**Aim of the exercise**
For each line of the material below, give that line again word for word.

**Records for the task**
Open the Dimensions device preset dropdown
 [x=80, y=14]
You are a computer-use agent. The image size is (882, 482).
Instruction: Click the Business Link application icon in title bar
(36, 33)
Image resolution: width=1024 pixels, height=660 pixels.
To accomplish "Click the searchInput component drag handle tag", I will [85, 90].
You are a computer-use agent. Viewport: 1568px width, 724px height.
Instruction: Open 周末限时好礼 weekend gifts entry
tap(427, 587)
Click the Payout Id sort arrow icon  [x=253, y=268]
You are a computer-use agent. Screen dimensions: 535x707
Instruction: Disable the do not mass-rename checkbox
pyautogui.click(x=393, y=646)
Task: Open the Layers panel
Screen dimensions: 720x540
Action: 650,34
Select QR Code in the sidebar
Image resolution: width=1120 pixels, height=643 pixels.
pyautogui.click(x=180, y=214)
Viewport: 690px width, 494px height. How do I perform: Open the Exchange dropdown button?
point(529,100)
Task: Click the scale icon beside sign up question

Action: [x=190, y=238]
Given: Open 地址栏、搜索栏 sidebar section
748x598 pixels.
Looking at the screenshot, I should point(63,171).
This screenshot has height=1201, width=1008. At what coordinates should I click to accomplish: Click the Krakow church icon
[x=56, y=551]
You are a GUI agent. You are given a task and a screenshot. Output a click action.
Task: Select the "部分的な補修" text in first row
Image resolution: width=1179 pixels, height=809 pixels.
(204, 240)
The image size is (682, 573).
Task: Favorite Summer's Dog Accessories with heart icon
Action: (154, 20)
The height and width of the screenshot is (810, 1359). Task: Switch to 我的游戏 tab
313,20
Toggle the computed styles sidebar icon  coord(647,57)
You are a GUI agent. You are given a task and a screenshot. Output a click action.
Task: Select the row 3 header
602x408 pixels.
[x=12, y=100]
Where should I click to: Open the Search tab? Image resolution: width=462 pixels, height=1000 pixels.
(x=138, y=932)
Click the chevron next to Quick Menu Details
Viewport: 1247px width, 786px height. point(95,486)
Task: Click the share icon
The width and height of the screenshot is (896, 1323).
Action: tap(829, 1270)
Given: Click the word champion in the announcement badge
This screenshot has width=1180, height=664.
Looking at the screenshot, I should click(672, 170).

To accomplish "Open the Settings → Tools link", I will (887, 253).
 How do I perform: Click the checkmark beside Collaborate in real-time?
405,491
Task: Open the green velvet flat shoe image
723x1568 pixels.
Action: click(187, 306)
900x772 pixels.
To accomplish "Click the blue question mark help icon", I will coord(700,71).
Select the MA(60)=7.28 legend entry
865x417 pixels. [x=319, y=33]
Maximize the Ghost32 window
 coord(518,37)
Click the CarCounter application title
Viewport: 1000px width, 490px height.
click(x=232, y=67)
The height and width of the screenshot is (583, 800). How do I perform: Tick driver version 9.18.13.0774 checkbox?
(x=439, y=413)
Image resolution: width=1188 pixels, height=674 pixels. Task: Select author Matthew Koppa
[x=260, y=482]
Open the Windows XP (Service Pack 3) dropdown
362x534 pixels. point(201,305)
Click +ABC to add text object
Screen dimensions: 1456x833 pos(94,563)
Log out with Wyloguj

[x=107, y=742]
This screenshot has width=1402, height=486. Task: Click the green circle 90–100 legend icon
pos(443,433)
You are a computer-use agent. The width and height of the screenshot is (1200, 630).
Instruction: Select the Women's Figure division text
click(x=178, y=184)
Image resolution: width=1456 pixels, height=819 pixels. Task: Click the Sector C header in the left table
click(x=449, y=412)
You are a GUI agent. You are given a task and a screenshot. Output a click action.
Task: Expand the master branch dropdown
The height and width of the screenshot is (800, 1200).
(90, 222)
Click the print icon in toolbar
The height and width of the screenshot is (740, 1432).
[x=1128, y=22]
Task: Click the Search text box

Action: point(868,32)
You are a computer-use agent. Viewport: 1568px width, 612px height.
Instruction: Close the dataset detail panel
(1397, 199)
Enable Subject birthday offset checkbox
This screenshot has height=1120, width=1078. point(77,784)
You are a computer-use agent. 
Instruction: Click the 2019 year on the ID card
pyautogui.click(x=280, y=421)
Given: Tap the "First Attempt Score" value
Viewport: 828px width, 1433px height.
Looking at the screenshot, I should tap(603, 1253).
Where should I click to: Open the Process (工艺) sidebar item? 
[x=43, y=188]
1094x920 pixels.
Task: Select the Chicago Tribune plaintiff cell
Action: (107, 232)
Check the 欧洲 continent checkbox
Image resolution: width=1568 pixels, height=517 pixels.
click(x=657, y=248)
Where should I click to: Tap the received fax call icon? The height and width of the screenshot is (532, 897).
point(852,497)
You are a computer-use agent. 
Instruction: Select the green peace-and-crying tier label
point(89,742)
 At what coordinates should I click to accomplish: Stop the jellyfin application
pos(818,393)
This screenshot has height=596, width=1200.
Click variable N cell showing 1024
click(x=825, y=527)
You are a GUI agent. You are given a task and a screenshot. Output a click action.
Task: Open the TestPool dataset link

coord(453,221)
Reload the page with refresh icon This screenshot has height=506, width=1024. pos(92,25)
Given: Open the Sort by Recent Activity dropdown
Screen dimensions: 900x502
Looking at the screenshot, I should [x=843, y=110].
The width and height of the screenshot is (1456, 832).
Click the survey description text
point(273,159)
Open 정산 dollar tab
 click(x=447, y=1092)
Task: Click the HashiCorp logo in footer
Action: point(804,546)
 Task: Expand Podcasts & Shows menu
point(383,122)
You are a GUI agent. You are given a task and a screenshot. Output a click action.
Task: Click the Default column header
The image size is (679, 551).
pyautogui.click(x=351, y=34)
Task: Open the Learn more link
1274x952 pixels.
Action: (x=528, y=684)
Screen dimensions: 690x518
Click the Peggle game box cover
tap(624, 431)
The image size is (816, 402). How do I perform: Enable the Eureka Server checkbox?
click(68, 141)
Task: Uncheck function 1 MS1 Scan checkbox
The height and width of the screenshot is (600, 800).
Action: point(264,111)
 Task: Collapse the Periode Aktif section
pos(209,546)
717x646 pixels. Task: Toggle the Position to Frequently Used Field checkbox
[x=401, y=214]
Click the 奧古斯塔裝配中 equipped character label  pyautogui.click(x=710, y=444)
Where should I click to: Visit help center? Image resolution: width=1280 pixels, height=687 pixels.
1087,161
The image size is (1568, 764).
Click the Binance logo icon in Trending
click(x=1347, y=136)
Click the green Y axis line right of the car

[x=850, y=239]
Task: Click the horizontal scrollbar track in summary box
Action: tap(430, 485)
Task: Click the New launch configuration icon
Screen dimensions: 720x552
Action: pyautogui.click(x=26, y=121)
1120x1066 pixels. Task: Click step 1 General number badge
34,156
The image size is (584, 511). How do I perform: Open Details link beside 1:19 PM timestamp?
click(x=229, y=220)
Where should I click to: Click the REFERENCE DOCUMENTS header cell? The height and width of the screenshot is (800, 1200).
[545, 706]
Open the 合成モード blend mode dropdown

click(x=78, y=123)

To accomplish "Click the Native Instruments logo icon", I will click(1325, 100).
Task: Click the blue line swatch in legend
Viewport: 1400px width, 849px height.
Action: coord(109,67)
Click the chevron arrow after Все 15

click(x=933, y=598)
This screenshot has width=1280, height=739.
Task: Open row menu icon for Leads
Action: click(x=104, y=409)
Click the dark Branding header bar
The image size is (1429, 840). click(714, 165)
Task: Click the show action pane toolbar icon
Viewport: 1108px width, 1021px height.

**Response**
Open the Dimensions device preset dropdown
 [x=80, y=14]
You are a computer-use agent. The image size is (882, 482).
Instruction: Click the Business Link application icon in title bar
(36, 33)
Image resolution: width=1024 pixels, height=660 pixels.
To accomplish "Click the searchInput component drag handle tag", I will [85, 90].
You are a computer-use agent. Viewport: 1568px width, 724px height.
Instruction: Open 周末限时好礼 weekend gifts entry
tap(427, 587)
Click the Payout Id sort arrow icon  [x=253, y=268]
You are a computer-use agent. Screen dimensions: 535x707
Instruction: Disable the do not mass-rename checkbox
pyautogui.click(x=393, y=646)
Task: Open the Layers panel
Screen dimensions: 720x540
Action: 650,34
Select QR Code in the sidebar
Image resolution: width=1120 pixels, height=643 pixels.
pyautogui.click(x=180, y=214)
Viewport: 690px width, 494px height. How do I perform: Open the Exchange dropdown button?
point(529,100)
Task: Click the scale icon beside sign up question

Action: [x=190, y=238]
Given: Open 地址栏、搜索栏 sidebar section
748x598 pixels.
Looking at the screenshot, I should point(63,171).
This screenshot has height=1201, width=1008. At what coordinates should I click to accomplish: Click the Krakow church icon
[x=56, y=551]
You are a GUI agent. You are given a task and a screenshot. Output a click action.
Task: Select the "部分的な補修" text in first row
Image resolution: width=1179 pixels, height=809 pixels.
(204, 240)
The image size is (682, 573).
Task: Favorite Summer's Dog Accessories with heart icon
Action: (154, 20)
The height and width of the screenshot is (810, 1359). Task: Switch to 我的游戏 tab
313,20
Toggle the computed styles sidebar icon  coord(647,57)
You are a GUI agent. You are given a task and a screenshot. Output a click action.
Task: Select the row 3 header
602x408 pixels.
[x=12, y=100]
Where should I click to: Open the Search tab? Image resolution: width=462 pixels, height=1000 pixels.
(x=138, y=932)
Click the chevron next to Quick Menu Details
Viewport: 1247px width, 786px height. point(95,486)
Task: Click the share icon
The width and height of the screenshot is (896, 1323).
Action: tap(829, 1270)
Given: Click the word champion in the announcement badge
This screenshot has width=1180, height=664.
Looking at the screenshot, I should click(672, 170).

To accomplish "Open the Settings → Tools link", I will (887, 253).
 How do I perform: Click the checkmark beside Collaborate in real-time?
405,491
Task: Open the green velvet flat shoe image
723x1568 pixels.
Action: click(187, 306)
900x772 pixels.
To accomplish "Click the blue question mark help icon", I will coord(700,71).
Select the MA(60)=7.28 legend entry
865x417 pixels. [x=319, y=33]
Maximize the Ghost32 window
 coord(518,37)
Click the CarCounter application title
Viewport: 1000px width, 490px height.
click(x=232, y=67)
The height and width of the screenshot is (583, 800). How do I perform: Tick driver version 9.18.13.0774 checkbox?
(x=439, y=413)
Image resolution: width=1188 pixels, height=674 pixels. Task: Select author Matthew Koppa
[x=260, y=482]
Open the Windows XP (Service Pack 3) dropdown
362x534 pixels. point(201,305)
Click +ABC to add text object
Screen dimensions: 1456x833 pos(94,563)
Log out with Wyloguj

[x=107, y=742]
This screenshot has width=1402, height=486. Task: Click the green circle 90–100 legend icon
pos(443,433)
You are a computer-use agent. The width and height of the screenshot is (1200, 630).
Instruction: Select the Women's Figure division text
click(x=178, y=184)
Image resolution: width=1456 pixels, height=819 pixels. Task: Click the Sector C header in the left table
click(x=449, y=412)
You are a GUI agent. You are given a task and a screenshot. Output a click action.
Task: Expand the master branch dropdown
The height and width of the screenshot is (800, 1200).
(90, 222)
Click the print icon in toolbar
The height and width of the screenshot is (740, 1432).
[x=1128, y=22]
Task: Click the Search text box

Action: point(868,32)
You are a computer-use agent. Viewport: 1568px width, 612px height.
Instruction: Close the dataset detail panel
(1397, 199)
Enable Subject birthday offset checkbox
This screenshot has height=1120, width=1078. point(77,784)
You are a computer-use agent. 
Instruction: Click the 2019 year on the ID card
pyautogui.click(x=280, y=421)
Given: Tap the "First Attempt Score" value
Viewport: 828px width, 1433px height.
Looking at the screenshot, I should tap(603, 1253).
Where should I click to: Open the Process (工艺) sidebar item? 
[x=43, y=188]
1094x920 pixels.
Task: Select the Chicago Tribune plaintiff cell
Action: (107, 232)
Check the 欧洲 continent checkbox
Image resolution: width=1568 pixels, height=517 pixels.
click(x=657, y=248)
Where should I click to: Tap the received fax call icon? The height and width of the screenshot is (532, 897).
point(852,497)
You are a computer-use agent. 
Instruction: Select the green peace-and-crying tier label
point(89,742)
 At what coordinates should I click to accomplish: Stop the jellyfin application
pos(818,393)
This screenshot has height=596, width=1200.
Click variable N cell showing 1024
click(x=825, y=527)
You are a GUI agent. You are given a task and a screenshot. Output a click action.
Task: Open the TestPool dataset link

coord(453,221)
Reload the page with refresh icon This screenshot has height=506, width=1024. pos(92,25)
Given: Open the Sort by Recent Activity dropdown
Screen dimensions: 900x502
Looking at the screenshot, I should [x=843, y=110].
The width and height of the screenshot is (1456, 832).
Click the survey description text
point(273,159)
Open 정산 dollar tab
 click(x=447, y=1092)
Task: Click the HashiCorp logo in footer
Action: point(804,546)
 Task: Expand Podcasts & Shows menu
point(383,122)
You are a GUI agent. You are given a task and a screenshot. Output a click action.
Task: Click the Default column header
The image size is (679, 551).
pyautogui.click(x=351, y=34)
Task: Open the Learn more link
1274x952 pixels.
Action: (x=528, y=684)
Screen dimensions: 690x518
Click the Peggle game box cover
tap(624, 431)
The image size is (816, 402). How do I perform: Enable the Eureka Server checkbox?
click(68, 141)
Task: Uncheck function 1 MS1 Scan checkbox
The height and width of the screenshot is (600, 800).
Action: point(264,111)
 Task: Collapse the Periode Aktif section
pos(209,546)
717x646 pixels. Task: Toggle the Position to Frequently Used Field checkbox
[x=401, y=214]
Click the 奧古斯塔裝配中 equipped character label  pyautogui.click(x=710, y=444)
Where should I click to: Visit help center? Image resolution: width=1280 pixels, height=687 pixels.
1087,161
The image size is (1568, 764).
Click the Binance logo icon in Trending
click(x=1347, y=136)
Click the green Y axis line right of the car

[x=850, y=239]
Task: Click the horizontal scrollbar track in summary box
Action: tap(430, 485)
Task: Click the New launch configuration icon
Screen dimensions: 720x552
Action: pyautogui.click(x=26, y=121)
1120x1066 pixels. Task: Click step 1 General number badge
34,156
The image size is (584, 511). How do I perform: Open Details link beside 1:19 PM timestamp?
click(x=229, y=220)
Where should I click to: Click the REFERENCE DOCUMENTS header cell? The height and width of the screenshot is (800, 1200).
[545, 706]
Open the 合成モード blend mode dropdown

click(x=78, y=123)

To accomplish "Click the Native Instruments logo icon", I will click(1325, 100).
Task: Click the blue line swatch in legend
Viewport: 1400px width, 849px height.
Action: coord(109,67)
Click the chevron arrow after Все 15

click(x=933, y=598)
This screenshot has width=1280, height=739.
Task: Open row menu icon for Leads
Action: click(x=104, y=409)
Click the dark Branding header bar
The image size is (1429, 840). click(714, 165)
Task: Click the show action pane toolbar icon
Viewport: 1108px width, 1021px height.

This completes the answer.